From Assistant to Actor: The Dangers of Excessive AI Agency
Background: Automation continues to drive efficiency, but agentic AI introduces new security challenges. AI agents may have extensive access to systems and the ability to perform actions autonomously. Therefore, alongside user segmentation and access controls, organizations must apply traditional hardening and security principles to AI agent environments, too.
Hardening Steps:
There are several prerequisites that should be addressed before deploying AI agents. Using a Linux environment as an example:
- Run the agent under a dedicated account rather than a shared or privileged user account. Apply the principle of least privilege, ensuring the account has access only to the resources required for its tasks, activate apparmor or other alternate solution .
- Restrict connector permissions to the minimum necessary level. For example, integrations with external platforms should be granted read-only access whenever possible, and elevated permissions should only be provided when explicitly required.

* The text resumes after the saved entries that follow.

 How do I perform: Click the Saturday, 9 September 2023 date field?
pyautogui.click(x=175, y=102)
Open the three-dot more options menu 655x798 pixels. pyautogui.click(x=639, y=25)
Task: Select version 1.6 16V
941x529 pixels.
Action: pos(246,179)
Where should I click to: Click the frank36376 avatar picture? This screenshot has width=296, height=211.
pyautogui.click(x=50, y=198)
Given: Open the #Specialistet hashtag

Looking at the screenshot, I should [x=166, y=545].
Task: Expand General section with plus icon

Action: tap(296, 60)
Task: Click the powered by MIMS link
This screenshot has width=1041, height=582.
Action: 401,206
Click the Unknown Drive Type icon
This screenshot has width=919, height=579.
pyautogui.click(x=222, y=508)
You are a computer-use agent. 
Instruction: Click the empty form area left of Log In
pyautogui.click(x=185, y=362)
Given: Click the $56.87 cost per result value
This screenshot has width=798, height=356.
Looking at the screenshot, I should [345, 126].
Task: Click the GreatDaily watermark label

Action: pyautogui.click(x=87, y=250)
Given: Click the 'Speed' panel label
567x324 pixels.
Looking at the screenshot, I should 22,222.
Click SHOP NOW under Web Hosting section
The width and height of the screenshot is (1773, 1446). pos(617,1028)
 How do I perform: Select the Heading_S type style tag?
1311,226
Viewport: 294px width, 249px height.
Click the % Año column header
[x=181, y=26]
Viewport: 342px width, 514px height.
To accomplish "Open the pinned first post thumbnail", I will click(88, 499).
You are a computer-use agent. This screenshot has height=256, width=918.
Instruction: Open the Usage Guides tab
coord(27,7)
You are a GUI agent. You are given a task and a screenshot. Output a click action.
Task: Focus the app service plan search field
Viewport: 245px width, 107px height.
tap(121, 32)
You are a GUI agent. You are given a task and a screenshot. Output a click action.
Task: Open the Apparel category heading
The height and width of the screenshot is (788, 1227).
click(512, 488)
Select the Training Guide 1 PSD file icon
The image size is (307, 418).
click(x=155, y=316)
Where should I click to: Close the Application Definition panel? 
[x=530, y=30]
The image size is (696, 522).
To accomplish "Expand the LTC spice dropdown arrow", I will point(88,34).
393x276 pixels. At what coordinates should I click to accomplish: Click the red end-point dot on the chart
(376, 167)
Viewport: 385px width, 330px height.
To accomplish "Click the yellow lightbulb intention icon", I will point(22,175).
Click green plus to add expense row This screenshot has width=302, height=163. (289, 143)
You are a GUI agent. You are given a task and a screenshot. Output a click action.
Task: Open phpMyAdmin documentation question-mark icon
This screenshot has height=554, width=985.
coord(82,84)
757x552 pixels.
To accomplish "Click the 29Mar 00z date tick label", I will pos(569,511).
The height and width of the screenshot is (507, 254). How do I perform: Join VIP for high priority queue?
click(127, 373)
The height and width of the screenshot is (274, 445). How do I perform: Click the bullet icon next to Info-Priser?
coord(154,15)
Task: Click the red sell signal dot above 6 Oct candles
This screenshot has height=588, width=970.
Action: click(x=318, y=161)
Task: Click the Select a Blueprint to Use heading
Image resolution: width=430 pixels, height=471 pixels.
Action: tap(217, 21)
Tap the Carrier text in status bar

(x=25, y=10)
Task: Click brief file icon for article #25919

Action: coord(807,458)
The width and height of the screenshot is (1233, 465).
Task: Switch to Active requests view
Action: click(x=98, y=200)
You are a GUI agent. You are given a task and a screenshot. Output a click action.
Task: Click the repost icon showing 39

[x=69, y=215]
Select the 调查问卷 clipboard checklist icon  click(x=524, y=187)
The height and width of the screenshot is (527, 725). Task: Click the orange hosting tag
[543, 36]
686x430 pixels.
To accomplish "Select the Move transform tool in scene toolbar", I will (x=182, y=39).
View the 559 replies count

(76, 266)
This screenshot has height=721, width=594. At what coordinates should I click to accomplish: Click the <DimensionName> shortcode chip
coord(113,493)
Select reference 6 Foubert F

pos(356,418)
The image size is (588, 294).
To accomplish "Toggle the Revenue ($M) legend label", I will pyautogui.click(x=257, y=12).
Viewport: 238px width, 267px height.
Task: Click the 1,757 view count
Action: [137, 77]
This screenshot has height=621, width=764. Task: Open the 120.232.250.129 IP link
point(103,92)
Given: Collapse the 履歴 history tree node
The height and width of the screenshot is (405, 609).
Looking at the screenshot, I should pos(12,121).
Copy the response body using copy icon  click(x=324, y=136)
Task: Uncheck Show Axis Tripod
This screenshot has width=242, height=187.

Because many agentic solutions are built with Rust or Node.js, you can deploy them in a dedicated directory and run them under a restricted account. By applying the previously mentioned access controls and permissions, the agent can operate within a confined environment, reducing the risk of accessing or modifying files outside its intended scope.
Example:
In this example an agent is running in it separate environment with it resource and isolated process

Conclusion: In the era of agentic AI, it is important to recognize that AI agents effectively operate as independent accounts within an ecosystem. As a result, they should be managed and secured in the same way as human or service accounts.